A new and final Beatles track is being created with the help of artificial intelligence, according to former band member Paul McCartney.
Due to be released later this year, the new track is speculated to be built on a preliminary recording of John Lennon’s “Now and Then” from 1978.
Lennon made the recording on an old cassette tape in his New York City apartment before he died.
His wife, Yoko Ono, later handed the tape (and other demos) labelled “For Paul” to McCartney. Two of the recordings were completed and released in the mid-90s: “Free As A Bird” and “Real Love.”
The third “new” Beatles track was initially considered but later put aside over problems with the audio, including background noise.

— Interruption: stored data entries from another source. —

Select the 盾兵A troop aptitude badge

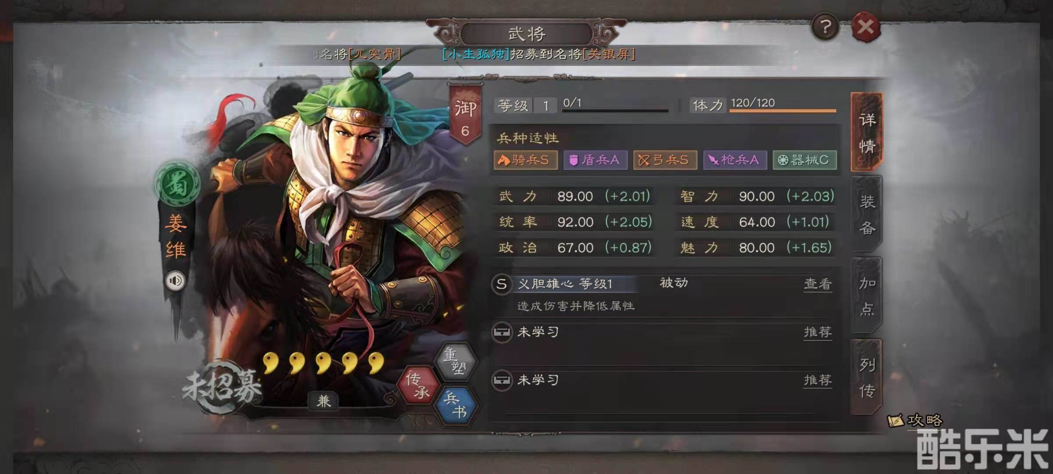click(595, 160)
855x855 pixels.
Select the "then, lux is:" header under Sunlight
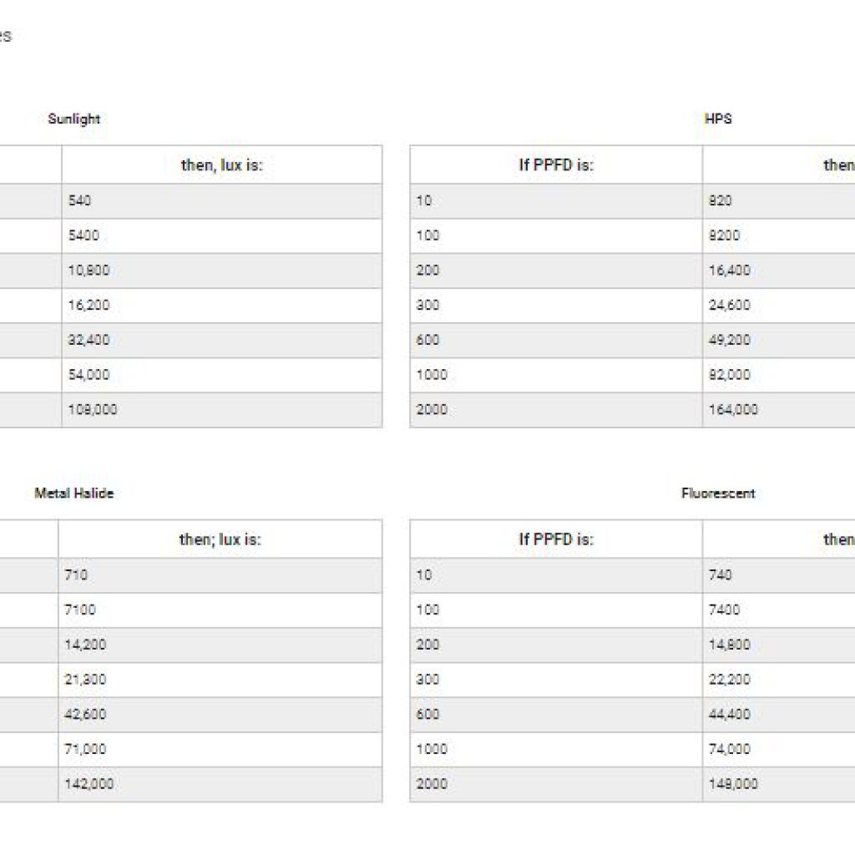coord(221,165)
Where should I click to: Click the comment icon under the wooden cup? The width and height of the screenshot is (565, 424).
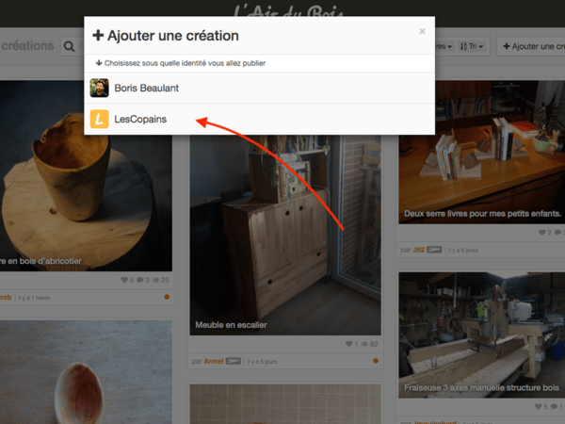click(140, 280)
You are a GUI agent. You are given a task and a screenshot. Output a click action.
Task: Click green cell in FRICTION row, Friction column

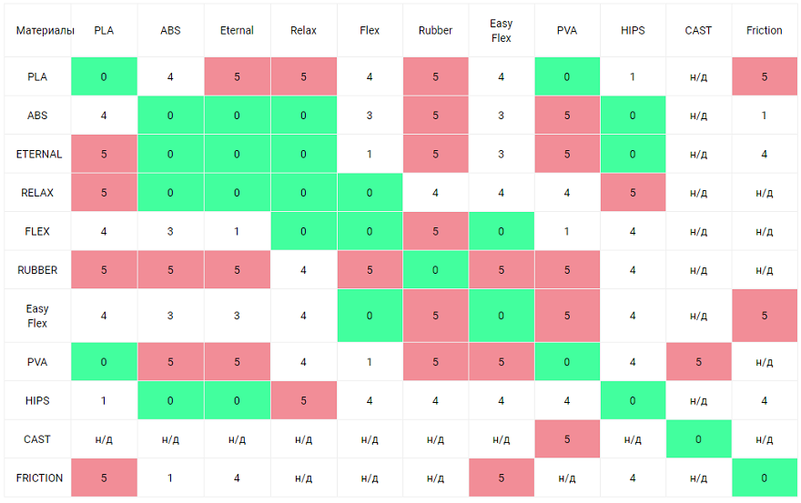[764, 478]
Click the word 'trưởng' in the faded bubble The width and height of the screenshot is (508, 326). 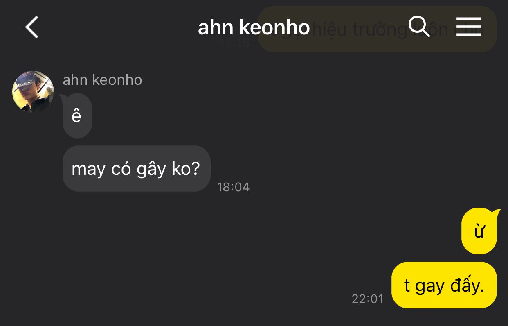(379, 30)
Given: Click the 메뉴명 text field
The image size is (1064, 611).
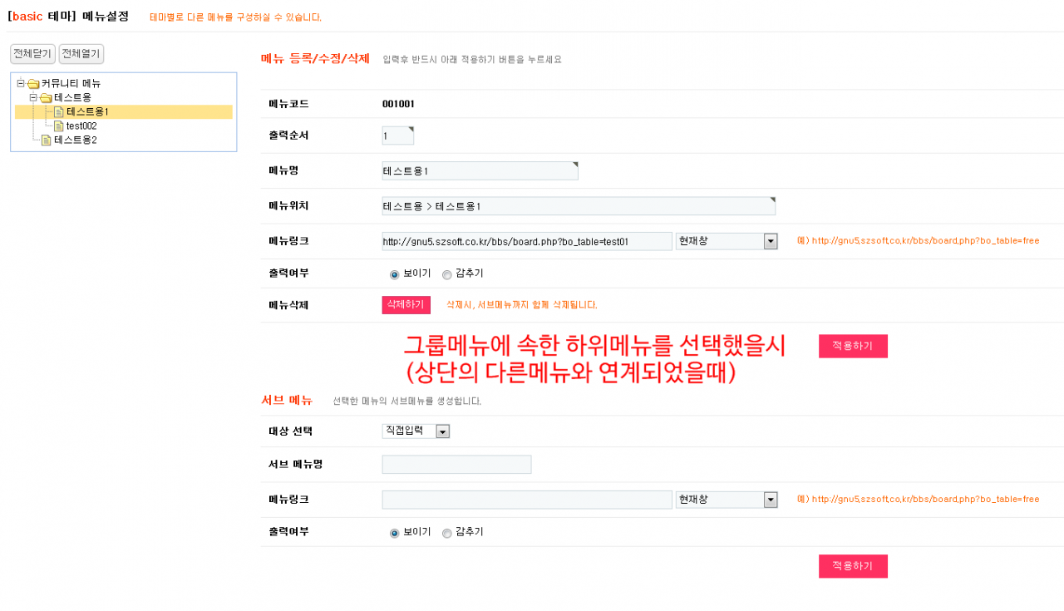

“It didn’t have a very good title, it needed a bit of reworking, but it had a beautiful verse, and it had John singing it,” McCartney told Q Magazine.
“[But] George didn’t like it. The Beatles being a democracy, we didn’t do it.”

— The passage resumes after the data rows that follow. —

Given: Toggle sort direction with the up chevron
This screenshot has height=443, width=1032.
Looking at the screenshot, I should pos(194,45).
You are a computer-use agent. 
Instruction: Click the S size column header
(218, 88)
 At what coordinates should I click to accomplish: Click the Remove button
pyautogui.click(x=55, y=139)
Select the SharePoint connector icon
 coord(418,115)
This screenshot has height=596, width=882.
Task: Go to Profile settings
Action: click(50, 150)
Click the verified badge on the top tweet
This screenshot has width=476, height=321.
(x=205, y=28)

Now with AI, the voice of Lennon can be extracted from the tapes and reworked.
“We just finished it up, and it’ll be released this year,” McCartney told BBC4 on June 13.
Peter Jackson, director of the 2021 documentary series, Get Back, was able to “extricate John’s voice from a ropey little bit of cassette,” McCartney said.

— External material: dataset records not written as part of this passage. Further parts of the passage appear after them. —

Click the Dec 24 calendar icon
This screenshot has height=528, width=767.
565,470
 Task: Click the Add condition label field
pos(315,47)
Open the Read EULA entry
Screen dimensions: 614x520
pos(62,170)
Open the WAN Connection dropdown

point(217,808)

“We had John’s voice and a piano, and he could separate them with AI. They tell the machine: ‘That’s the voice. This is a guitar. Lose the guitar.’
“So when we came to make what will be the last Beatles record, it was a demo that John had, and we were able to take John’s voice and get it pure through this AI. Then we can mix the record, as you would normally do. So it gives you some sort of leeway.”
McCartney admitted using AI was “kind of scary but exciting because it’s the future.”
AI’s Role in Society?
The emergence of ChatGPT in recent times, a widely accessible AI-powered tool that can engage the public in all sorts of conversations, has spurred questions over the role of AI in society.
Key questions posed by the chatbot include what impact AI will have on employment, whether the information provided by AI Chatbots can be trusted, and broader, existential questions like whether AI will surpass or supersede humans (or achieve “singularity”).
A similar debate occurred in 1996 when scientists successfully cloned a female sheep, Dolly, leading to questions on whether the cloning of humans was next.
U.S. senators and governments in developed countries are investigating how to regulate AI’s development in the coming years.
In the creative space, AI is already used to create “music” and “art.”
For example, Freddie Mercury, the deceased lead singer for British rock band Queen, is singing renditions of Michael Jackson’s Thriller and Ed Sheeran’s Perfect on YouTube—although to the keen ear, the limitations of AI singing can be heard.
The situation has already led to legal issues over copyright. For example, visual media company, Getty Images, has sued Stability AI over illegally “scraping” or using its images to create its own works.
Generative AI works by “scraping” existing content to “train” itself on how to create new works, including poetry, visual art, and music.
Musicians Face ‘Battle’ in Coming Years: Sting
The former frontman for the band The Police, Sting, has warned musicians that they face a “battle” with AI in the coming years.
“That’s going to be a battle we all have to fight in the next couple of years: Defending our human capital against AI,” Sting told the BBC. “The tools are useful, but we have to be driving them.”
“I don’t think we can allow the machines to just take over. We have to be wary.”
He likened AI-generated music to CGI in movies.
“I get immediately bored when I see a computer-generated image. I imagine I will feel the same way about AI making music.”
Peter Tregear, the director of Little Hall at the University of Melbourne, has previously warned AI could spur even more rampant consumerism.
“It will be so much easier and cheaper to underscore visual material that it becomes ubiquitous,” Tregear previously told The Epoch Times.
“You see people walking around and basically wired in 24/7. They wake up to music, put in their headphones, and have their phone all day. Once they take it out, they’re in a shop which has music in the background,” he added.
“We need to change the curriculum that we teach kids from primary school onwards so that they are ‘sonically aware’ or empowered,” Tregear said. “Otherwise, we are just accepting it and are at its mercy.”